System Design Weekly 002: March 2021

Highlights

Cloudflare: The benefits of serving stale DNS entries when using Consul

/images/system-design-weekly/002/Untitled.png

Cloudflare faced an issue with long latencies for DNS responses in certain parts of the world. In addition DNS over TLS is also a factor. They use Unbound as a DNS resolver. For a better failover, they set 30 seconds TTL for such responses.

There are two options to solve this problem. The first is prefetching. This means that on each request TTL is checked. If it’s less than 10%, then a background task prefetches this record for the next request. This approach doesn’t work well for short TTLs or rare requests.

Another option is stale cache. In this case, an expired record is returned to the client while a background job tries to get the updated result for the future request. This improves latency results significantly.

Cloudflare tried stale cache option back in 2017 but Unbound support for this feature was limited at the time. New versions of Unbound provide more options to configure, so Cloudflare team explores different parameters in this article to make sure this time it satisfies their need. This time all tests cases worked perfectly, so Cloudflare rolled this out to production. Resulting graphs with dramatic changes are provided in the article.

Capital One: Moving to DynamoDB to Increase Application Resiliency

Capital One faced a resilience issue between their east and west AWS regions PostgreSQL databases. Failover took several minutes. Their team leveraged managed AWS solutions, so their primary options were Aurora Global Database, Aurora Multi Master, DynamoDB.

Aurora Global Database was almost perfect solution with one minute failover but at the time it only supported MySQL (since their decision was made, it also supports PostgreSQL). Aurora Multi Master supports multiple primary database but only within a single region. DynamoDB is multi-region active-active, requires no failover but it’s a NoSQL which means a lot of changes in the application.

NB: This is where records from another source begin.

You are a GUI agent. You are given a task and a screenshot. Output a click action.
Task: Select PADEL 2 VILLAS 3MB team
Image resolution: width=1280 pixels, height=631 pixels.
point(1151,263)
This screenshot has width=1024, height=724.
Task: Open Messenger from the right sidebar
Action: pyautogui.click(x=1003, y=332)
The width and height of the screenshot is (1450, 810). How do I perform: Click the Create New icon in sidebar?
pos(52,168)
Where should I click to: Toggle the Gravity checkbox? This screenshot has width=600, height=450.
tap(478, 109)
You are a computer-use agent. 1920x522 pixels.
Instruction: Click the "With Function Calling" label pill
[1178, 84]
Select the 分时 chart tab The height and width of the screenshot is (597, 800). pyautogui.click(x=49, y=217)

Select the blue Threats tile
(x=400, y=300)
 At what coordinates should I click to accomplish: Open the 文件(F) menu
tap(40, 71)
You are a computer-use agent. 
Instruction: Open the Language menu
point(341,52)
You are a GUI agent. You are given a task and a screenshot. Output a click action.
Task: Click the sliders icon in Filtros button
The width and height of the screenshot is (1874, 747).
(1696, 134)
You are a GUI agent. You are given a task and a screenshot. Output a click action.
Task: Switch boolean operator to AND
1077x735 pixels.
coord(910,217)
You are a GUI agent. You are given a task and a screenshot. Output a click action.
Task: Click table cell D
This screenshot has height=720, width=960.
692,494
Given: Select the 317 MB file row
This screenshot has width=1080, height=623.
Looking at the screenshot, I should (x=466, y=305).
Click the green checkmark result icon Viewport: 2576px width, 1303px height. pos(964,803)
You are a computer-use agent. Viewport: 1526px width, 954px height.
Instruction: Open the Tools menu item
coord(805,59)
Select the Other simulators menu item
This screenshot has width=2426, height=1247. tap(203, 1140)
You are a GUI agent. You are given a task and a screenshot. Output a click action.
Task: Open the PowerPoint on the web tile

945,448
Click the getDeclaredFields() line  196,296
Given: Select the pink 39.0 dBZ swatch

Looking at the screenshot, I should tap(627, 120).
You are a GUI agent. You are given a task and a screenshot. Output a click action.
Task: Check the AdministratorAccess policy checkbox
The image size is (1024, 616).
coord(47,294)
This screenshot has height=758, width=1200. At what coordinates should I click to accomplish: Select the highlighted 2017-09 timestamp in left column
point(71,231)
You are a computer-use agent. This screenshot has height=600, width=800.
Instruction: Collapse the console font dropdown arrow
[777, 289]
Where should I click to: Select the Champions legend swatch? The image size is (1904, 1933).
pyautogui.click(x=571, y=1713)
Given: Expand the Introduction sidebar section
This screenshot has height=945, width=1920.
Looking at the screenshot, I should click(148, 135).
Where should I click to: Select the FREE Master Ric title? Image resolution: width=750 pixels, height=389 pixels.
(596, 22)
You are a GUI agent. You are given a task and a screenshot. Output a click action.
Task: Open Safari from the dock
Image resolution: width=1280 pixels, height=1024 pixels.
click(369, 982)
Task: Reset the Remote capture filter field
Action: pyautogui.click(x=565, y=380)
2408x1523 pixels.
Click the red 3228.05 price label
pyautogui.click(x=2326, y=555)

The decision was made in favor of DynamoDB as it’s a single active-active multi-region solution. The replication time in most cases is around 1 second. Migrating application turned out not as hard as expected with a few interesting findings, like absence of NULL or blank values, and no datatype for date and time. They converted datetime values into ISO UTC. For NULL values they created a NULL structure.

As a first step of migration, application read/write were directed to both PostgreSQL and DynamoDB but results were only returned from PostgreSQL. After several weeks with no errors in production they turned off PostgreSQL.

Varo: Event-Driven Architecture and the Outbox Pattern

/images/system-design-weekly/002/Untitled%201.png

Let’s imagine an event based architecture where database write and Kafka event should happen as one transaction. In case of DB write fail, Kafka message will be sent anyway. In case of Kafka fail, data was persisted in the DB but further pipeline with Kafka would not work.We should make both components interdependent. If we write to Kafka first, we lose “read your own write” ability.

Here comes an Outbox pattern. We write our data to DB, and we also write an event-like record to a special outbox table in the DB in one transaction. A separate process is responsible of getting updates from the outbox table and delivering them to Kafka.

Frontend at Lyft: An Overview

Besides the actual app, Lyft frontend team is also responsible for other internal and external frontend related parts, for example web portal, affilliate sites, Hertz integration, etc. Historically, one monolith Angular application worked with numerous backend microservices. Paradigm then shifted to one frontend application for one backend service, although ratio is not always 1:1. Lyft migrated from Angular to React, from Express to Next. They also heavily rely on Typescript.

Frontend engineers are vertically oriented, meaning that there is no Frontend department. Each team that develops a certain service has one or several frontend engineers. Consequently, such engineers request a code review from their colleagues at other teams.

IBM: Compare deep learning frameworks

This article is an introduction into deep learning. It explains strengths and use cases for different frameworks while also telling a story of their development. Main focus is on TensorFlow, Keras, and PyTorch. It also explains that Keras isn’t really a framework, rather a library API for other backend frameworks that do the heavylifting, mostly shifting its support to TensorFlow now.